Phd thesis image compression

The time-domain encoding of the intensity information automatically optimizes the exposure time separately for each pixel instead of imposing a fixed integration time for the entire array, resulting in an exceptionally high dynamic range and improved signal to noise ratio. The pixel-individual change detector allows to reduce largely temporal redundancies, resulting in a sparse encoding of the image data. Frames are absent from this acquisition process. They can however be reconstructed, when needed, at frequencies limited only by the temporal resolution of the pixel circuits up to hundreds of kiloframes per second.

Static objects and background information, if required, can be recorded as a snapshot at the start of an acquisition; henceforth, the moving objects in the visual scene describe a spatio-temporal surface at a very high temporal resolution.

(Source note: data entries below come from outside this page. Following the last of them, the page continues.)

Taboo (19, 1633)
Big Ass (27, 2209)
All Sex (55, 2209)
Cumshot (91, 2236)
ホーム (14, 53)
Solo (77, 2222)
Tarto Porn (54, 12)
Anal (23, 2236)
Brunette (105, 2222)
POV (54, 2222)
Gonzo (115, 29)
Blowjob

In the following we will present a general way to apply linear transformations on the change detector events.

The spatio-temporal space of imaging events: Static objects and scene background are acquired first. Then, dynamic objects trigger pixel-individual, asynchronous gray-level events after each change. Samples of generated images from the presented spatio-temporal space are shown in the upper part of the figure.

The AER used in the silicon retina encodes visual information as spatio-temporal events instead of a sequence of frames. This introduces a new paradigm in computer vision. Research on processing techniques suitable for AER has been prolific since these past few years, and several results have been achieved in the use of the silicon retinas. An interesting fact on most of previously published works is the exclusive use of change events to extract useful information from the scene.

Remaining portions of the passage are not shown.